● **ABOUT THIS TASK**
Restate the records that follow. Every word must match.

● **SUPPLIED MATERIAL**
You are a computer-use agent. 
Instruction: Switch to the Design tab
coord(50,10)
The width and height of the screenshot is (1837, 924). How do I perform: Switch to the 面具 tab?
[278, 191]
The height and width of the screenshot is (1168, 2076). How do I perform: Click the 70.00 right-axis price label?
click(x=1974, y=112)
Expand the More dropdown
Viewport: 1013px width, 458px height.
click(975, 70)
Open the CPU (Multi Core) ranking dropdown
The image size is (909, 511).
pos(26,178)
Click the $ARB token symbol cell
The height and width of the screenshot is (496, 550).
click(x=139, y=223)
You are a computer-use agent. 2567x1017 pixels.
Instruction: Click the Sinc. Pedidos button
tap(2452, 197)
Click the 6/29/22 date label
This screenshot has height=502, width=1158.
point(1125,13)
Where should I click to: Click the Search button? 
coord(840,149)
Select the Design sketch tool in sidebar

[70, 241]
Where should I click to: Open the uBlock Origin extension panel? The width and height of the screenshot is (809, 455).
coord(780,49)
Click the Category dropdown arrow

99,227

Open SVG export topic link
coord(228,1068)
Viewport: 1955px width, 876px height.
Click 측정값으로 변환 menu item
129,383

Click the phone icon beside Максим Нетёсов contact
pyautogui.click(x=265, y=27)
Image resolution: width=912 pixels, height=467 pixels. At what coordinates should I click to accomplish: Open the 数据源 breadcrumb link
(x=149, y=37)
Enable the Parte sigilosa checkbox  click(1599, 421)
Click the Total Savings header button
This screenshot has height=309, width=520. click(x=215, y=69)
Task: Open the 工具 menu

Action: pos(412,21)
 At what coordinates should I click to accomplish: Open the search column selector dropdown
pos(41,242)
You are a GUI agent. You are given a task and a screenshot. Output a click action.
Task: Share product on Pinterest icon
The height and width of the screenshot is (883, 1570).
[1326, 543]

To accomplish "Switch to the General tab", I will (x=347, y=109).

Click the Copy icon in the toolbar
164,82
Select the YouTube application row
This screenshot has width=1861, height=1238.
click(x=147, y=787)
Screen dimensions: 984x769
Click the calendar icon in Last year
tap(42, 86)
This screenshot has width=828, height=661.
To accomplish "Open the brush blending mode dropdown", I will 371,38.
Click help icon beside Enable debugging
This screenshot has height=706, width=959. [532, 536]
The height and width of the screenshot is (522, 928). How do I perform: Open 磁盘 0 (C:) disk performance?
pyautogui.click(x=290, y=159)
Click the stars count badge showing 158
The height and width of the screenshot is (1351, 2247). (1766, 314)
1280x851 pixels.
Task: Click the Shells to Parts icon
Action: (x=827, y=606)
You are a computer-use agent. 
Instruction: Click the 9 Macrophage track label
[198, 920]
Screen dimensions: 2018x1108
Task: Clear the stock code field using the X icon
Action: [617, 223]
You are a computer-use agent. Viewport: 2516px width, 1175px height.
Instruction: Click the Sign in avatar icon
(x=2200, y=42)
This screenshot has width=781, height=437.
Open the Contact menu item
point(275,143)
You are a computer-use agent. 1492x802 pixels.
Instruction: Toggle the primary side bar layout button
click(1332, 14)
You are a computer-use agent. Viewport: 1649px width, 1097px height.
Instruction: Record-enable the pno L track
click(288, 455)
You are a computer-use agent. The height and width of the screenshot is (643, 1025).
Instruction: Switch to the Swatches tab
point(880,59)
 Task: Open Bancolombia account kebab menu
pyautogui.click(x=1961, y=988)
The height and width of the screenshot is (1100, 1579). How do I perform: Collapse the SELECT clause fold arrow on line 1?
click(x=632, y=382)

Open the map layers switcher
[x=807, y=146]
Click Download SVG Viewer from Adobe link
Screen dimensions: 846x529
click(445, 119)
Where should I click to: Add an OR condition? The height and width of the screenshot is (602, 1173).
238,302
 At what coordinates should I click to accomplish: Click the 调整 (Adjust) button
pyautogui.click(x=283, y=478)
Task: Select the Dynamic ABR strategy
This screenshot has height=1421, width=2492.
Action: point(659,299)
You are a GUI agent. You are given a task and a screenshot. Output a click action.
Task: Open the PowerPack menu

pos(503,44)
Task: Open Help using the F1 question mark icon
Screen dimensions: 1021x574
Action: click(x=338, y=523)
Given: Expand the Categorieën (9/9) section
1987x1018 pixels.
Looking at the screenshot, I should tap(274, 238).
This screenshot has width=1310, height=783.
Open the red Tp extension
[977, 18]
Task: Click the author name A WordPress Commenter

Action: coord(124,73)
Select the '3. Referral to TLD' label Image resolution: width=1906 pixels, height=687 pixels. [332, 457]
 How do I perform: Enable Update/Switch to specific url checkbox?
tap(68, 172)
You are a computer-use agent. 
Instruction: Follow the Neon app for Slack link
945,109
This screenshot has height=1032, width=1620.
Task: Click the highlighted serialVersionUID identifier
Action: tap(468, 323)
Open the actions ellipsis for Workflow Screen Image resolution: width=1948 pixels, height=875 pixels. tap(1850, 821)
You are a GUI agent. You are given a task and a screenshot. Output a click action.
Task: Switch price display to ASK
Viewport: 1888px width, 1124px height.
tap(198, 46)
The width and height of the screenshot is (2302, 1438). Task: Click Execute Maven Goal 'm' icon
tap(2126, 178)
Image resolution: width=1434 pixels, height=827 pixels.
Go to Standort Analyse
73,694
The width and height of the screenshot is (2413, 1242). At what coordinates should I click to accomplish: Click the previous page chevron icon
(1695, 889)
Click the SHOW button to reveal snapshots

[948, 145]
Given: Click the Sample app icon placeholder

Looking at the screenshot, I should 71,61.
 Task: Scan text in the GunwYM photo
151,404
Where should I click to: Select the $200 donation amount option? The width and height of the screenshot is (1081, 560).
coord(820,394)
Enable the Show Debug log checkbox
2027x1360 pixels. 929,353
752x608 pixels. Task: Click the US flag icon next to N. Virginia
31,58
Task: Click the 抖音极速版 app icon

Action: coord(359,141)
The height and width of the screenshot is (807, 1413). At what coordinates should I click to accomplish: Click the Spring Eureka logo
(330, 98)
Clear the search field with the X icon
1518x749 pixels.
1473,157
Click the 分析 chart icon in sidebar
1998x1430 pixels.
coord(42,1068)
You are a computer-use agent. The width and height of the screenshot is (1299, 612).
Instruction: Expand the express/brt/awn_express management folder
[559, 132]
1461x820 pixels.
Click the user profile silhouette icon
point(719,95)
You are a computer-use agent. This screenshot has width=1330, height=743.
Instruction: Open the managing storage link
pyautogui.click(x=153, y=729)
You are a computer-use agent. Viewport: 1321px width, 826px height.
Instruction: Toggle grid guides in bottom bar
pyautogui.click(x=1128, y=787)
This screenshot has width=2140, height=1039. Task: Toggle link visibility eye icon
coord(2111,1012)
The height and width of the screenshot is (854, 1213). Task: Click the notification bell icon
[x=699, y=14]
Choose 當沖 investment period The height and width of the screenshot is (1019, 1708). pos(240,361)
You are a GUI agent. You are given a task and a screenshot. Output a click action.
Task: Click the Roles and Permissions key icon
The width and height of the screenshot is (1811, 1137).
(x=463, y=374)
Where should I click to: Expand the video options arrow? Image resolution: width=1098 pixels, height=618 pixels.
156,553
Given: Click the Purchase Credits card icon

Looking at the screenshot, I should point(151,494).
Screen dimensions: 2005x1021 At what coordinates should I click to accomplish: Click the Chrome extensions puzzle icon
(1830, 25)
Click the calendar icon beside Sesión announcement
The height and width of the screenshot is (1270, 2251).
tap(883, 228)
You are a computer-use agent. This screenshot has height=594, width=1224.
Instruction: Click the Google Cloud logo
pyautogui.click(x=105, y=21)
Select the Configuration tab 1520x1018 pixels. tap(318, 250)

● **SOLUTION FOR THIS PROBLEM**
You are a computer-use agent. 
Instruction: Switch to the Design tab
coord(50,10)
The width and height of the screenshot is (1837, 924). How do I perform: Switch to the 面具 tab?
[278, 191]
The height and width of the screenshot is (1168, 2076). How do I perform: Click the 70.00 right-axis price label?
click(x=1974, y=112)
Expand the More dropdown
Viewport: 1013px width, 458px height.
click(975, 70)
Open the CPU (Multi Core) ranking dropdown
The image size is (909, 511).
pos(26,178)
Click the $ARB token symbol cell
The height and width of the screenshot is (496, 550).
click(x=139, y=223)
You are a computer-use agent. 2567x1017 pixels.
Instruction: Click the Sinc. Pedidos button
tap(2452, 197)
Click the 6/29/22 date label
This screenshot has height=502, width=1158.
point(1125,13)
Where should I click to: Click the Search button? 
coord(840,149)
Select the Design sketch tool in sidebar

[70, 241]
Where should I click to: Open the uBlock Origin extension panel? The width and height of the screenshot is (809, 455).
coord(780,49)
Click the Category dropdown arrow

99,227

Open SVG export topic link
coord(228,1068)
Viewport: 1955px width, 876px height.
Click 측정값으로 변환 menu item
129,383

Click the phone icon beside Максим Нетёсов contact
pyautogui.click(x=265, y=27)
Image resolution: width=912 pixels, height=467 pixels. At what coordinates should I click to accomplish: Open the 数据源 breadcrumb link
(x=149, y=37)
Enable the Parte sigilosa checkbox  click(1599, 421)
Click the Total Savings header button
This screenshot has height=309, width=520. click(x=215, y=69)
Task: Open the 工具 menu

Action: pos(412,21)
 At what coordinates should I click to accomplish: Open the search column selector dropdown
pos(41,242)
You are a GUI agent. You are given a task and a screenshot. Output a click action.
Task: Share product on Pinterest icon
The height and width of the screenshot is (883, 1570).
[1326, 543]

To accomplish "Switch to the General tab", I will (x=347, y=109).

Click the Copy icon in the toolbar
164,82
Select the YouTube application row
This screenshot has width=1861, height=1238.
click(x=147, y=787)
Screen dimensions: 984x769
Click the calendar icon in Last year
tap(42, 86)
This screenshot has width=828, height=661.
To accomplish "Open the brush blending mode dropdown", I will 371,38.
Click help icon beside Enable debugging
This screenshot has height=706, width=959. [532, 536]
The height and width of the screenshot is (522, 928). How do I perform: Open 磁盘 0 (C:) disk performance?
pyautogui.click(x=290, y=159)
Click the stars count badge showing 158
The height and width of the screenshot is (1351, 2247). (1766, 314)
1280x851 pixels.
Task: Click the Shells to Parts icon
Action: (x=827, y=606)
You are a computer-use agent. 
Instruction: Click the 9 Macrophage track label
[198, 920]
Screen dimensions: 2018x1108
Task: Clear the stock code field using the X icon
Action: [617, 223]
You are a computer-use agent. Viewport: 2516px width, 1175px height.
Instruction: Click the Sign in avatar icon
(x=2200, y=42)
This screenshot has width=781, height=437.
Open the Contact menu item
point(275,143)
You are a computer-use agent. 1492x802 pixels.
Instruction: Toggle the primary side bar layout button
click(1332, 14)
You are a computer-use agent. Viewport: 1649px width, 1097px height.
Instruction: Record-enable the pno L track
click(288, 455)
You are a computer-use agent. The height and width of the screenshot is (643, 1025).
Instruction: Switch to the Swatches tab
point(880,59)
 Task: Open Bancolombia account kebab menu
pyautogui.click(x=1961, y=988)
The height and width of the screenshot is (1100, 1579). How do I perform: Collapse the SELECT clause fold arrow on line 1?
click(x=632, y=382)

Open the map layers switcher
[x=807, y=146]
Click Download SVG Viewer from Adobe link
Screen dimensions: 846x529
click(445, 119)
Where should I click to: Add an OR condition? The height and width of the screenshot is (602, 1173).
238,302
 At what coordinates should I click to accomplish: Click the 调整 (Adjust) button
pyautogui.click(x=283, y=478)
Task: Select the Dynamic ABR strategy
This screenshot has height=1421, width=2492.
Action: point(659,299)
You are a GUI agent. You are given a task and a screenshot. Output a click action.
Task: Open the PowerPack menu

pos(503,44)
Task: Open Help using the F1 question mark icon
Screen dimensions: 1021x574
Action: click(x=338, y=523)
Given: Expand the Categorieën (9/9) section
1987x1018 pixels.
Looking at the screenshot, I should tap(274, 238).
This screenshot has width=1310, height=783.
Open the red Tp extension
[977, 18]
Task: Click the author name A WordPress Commenter

Action: coord(124,73)
Select the '3. Referral to TLD' label Image resolution: width=1906 pixels, height=687 pixels. [332, 457]
 How do I perform: Enable Update/Switch to specific url checkbox?
tap(68, 172)
You are a computer-use agent. 
Instruction: Follow the Neon app for Slack link
945,109
This screenshot has height=1032, width=1620.
Task: Click the highlighted serialVersionUID identifier
Action: tap(468, 323)
Open the actions ellipsis for Workflow Screen Image resolution: width=1948 pixels, height=875 pixels. tap(1850, 821)
You are a GUI agent. You are given a task and a screenshot. Output a click action.
Task: Switch price display to ASK
Viewport: 1888px width, 1124px height.
tap(198, 46)
The width and height of the screenshot is (2302, 1438). Task: Click Execute Maven Goal 'm' icon
tap(2126, 178)
Image resolution: width=1434 pixels, height=827 pixels.
Go to Standort Analyse
73,694
The width and height of the screenshot is (2413, 1242). At what coordinates should I click to accomplish: Click the previous page chevron icon
(1695, 889)
Click the SHOW button to reveal snapshots

[948, 145]
Given: Click the Sample app icon placeholder

Looking at the screenshot, I should 71,61.
 Task: Scan text in the GunwYM photo
151,404
Where should I click to: Select the $200 donation amount option? The width and height of the screenshot is (1081, 560).
coord(820,394)
Enable the Show Debug log checkbox
2027x1360 pixels. 929,353
752x608 pixels. Task: Click the US flag icon next to N. Virginia
31,58
Task: Click the 抖音极速版 app icon

Action: coord(359,141)
The height and width of the screenshot is (807, 1413). At what coordinates should I click to accomplish: Click the Spring Eureka logo
(330, 98)
Clear the search field with the X icon
1518x749 pixels.
1473,157
Click the 分析 chart icon in sidebar
1998x1430 pixels.
coord(42,1068)
You are a computer-use agent. The width and height of the screenshot is (1299, 612).
Instruction: Expand the express/brt/awn_express management folder
[559, 132]
1461x820 pixels.
Click the user profile silhouette icon
point(719,95)
You are a computer-use agent. This screenshot has width=1330, height=743.
Instruction: Open the managing storage link
pyautogui.click(x=153, y=729)
You are a computer-use agent. Viewport: 1321px width, 826px height.
Instruction: Toggle grid guides in bottom bar
pyautogui.click(x=1128, y=787)
This screenshot has width=2140, height=1039. Task: Toggle link visibility eye icon
coord(2111,1012)
The height and width of the screenshot is (854, 1213). Task: Click the notification bell icon
[x=699, y=14]
Choose 當沖 investment period The height and width of the screenshot is (1019, 1708). pos(240,361)
You are a GUI agent. You are given a task and a screenshot. Output a click action.
Task: Click the Roles and Permissions key icon
The width and height of the screenshot is (1811, 1137).
(x=463, y=374)
Where should I click to: Expand the video options arrow? Image resolution: width=1098 pixels, height=618 pixels.
156,553
Given: Click the Purchase Credits card icon

Looking at the screenshot, I should point(151,494).
Screen dimensions: 2005x1021 At what coordinates should I click to accomplish: Click the Chrome extensions puzzle icon
(1830, 25)
Click the calendar icon beside Sesión announcement
The height and width of the screenshot is (1270, 2251).
tap(883, 228)
You are a computer-use agent. This screenshot has height=594, width=1224.
Instruction: Click the Google Cloud logo
pyautogui.click(x=105, y=21)
Select the Configuration tab 1520x1018 pixels. tap(318, 250)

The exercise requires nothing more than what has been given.